The Weinert is a smooth operator. Somewhat shaggier, but still reminiscent of malbec in its more youthful temperament, is the ’97 Don Miguel Gascon, which at $9 is so much more interesting than most other reds you’d drop that kind of money on that it makes sense to stock up on it. The third malbec I sampled was the ’95 Valentin Bianchi ($14), and while it reminded me a lot of the Weinert—peppery, oaky, a lot of fruit—the tannins were a little too much for my tastes. In Argentina, Mendoza is the brag-about-it appellation, situated near the middle of the country and shielded from the Pacific by Chile and the Andes. Both Weinert and Gascon have Mendoza on their labels, but Bianchi comes from “San Rafael,” which isn’t a region separate
from Mendoza, but a micro-region within, farther to the south and slightly more inland. This might explain why, at $14, I thought the Weinert was the superior buy. Still, it’s not that big a deal.
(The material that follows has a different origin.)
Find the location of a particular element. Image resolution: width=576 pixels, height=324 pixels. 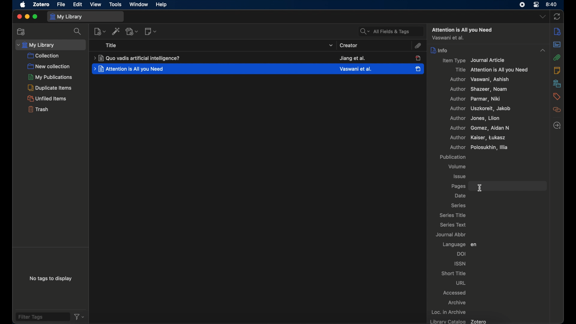

filter dropdown is located at coordinates (80, 317).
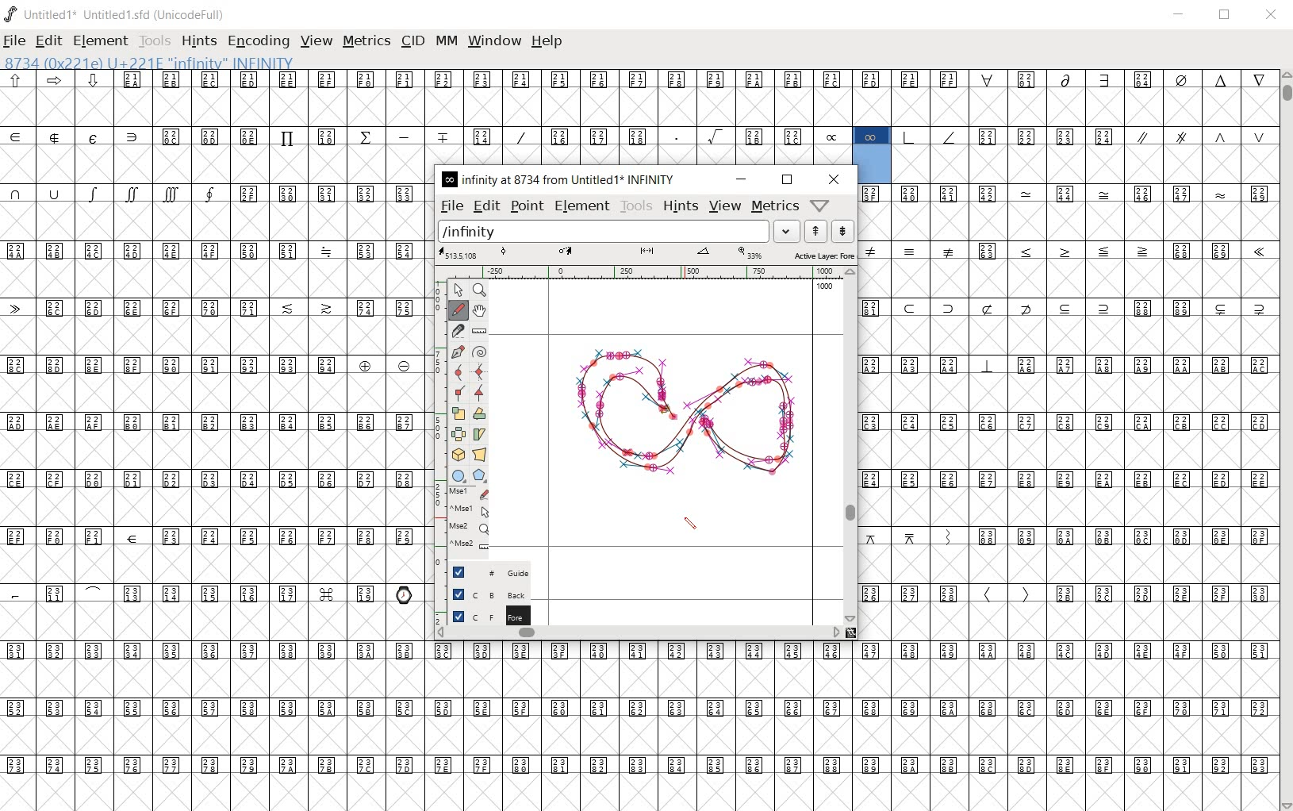 Image resolution: width=1293 pixels, height=811 pixels. I want to click on symbol, so click(1259, 252).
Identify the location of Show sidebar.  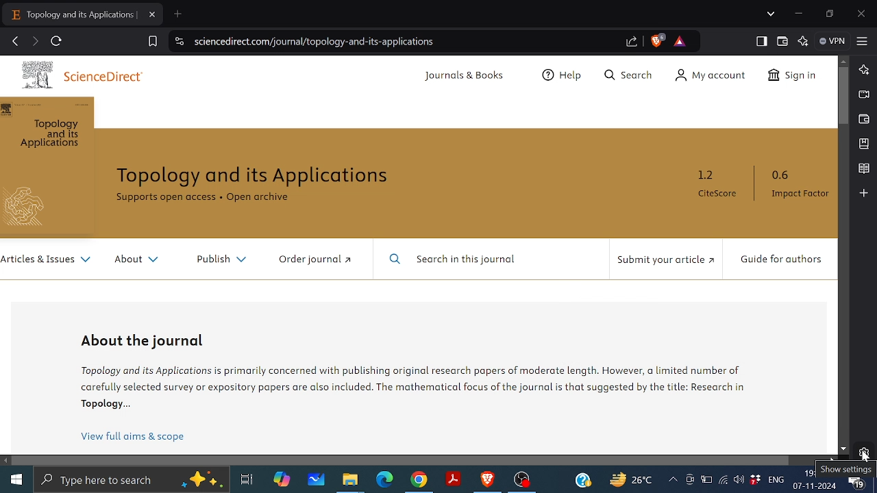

The differences are slight.
If it’s 65 degrees at night and feet are up on the back porch and you’re watching the dogs gambol on the grass—or even if you’re standing in front of an open window just off Flatbush Ave. in Brooklyn, the final dregs of another blissful redneck spring filtering through the filthy mesh while the local dons of urban signification thump down the block and the weeds sway in the breeze—then it’s a good time to drink malbec. If you’re feeling brave, make sausage risotto to eat with it. Drink an out-of-season red wine that was crafted at the bottom of the world, because when the population up here wilts in the haze, down in Patagonia they shiver. A meaningful difference, if you ask me; an adequate temptation to be not bicoastal, but trans-hemispheric, shuttling across the equator in search of an endless spring. Costly, sure, but in Argentina, they bottle the experience, and sell it.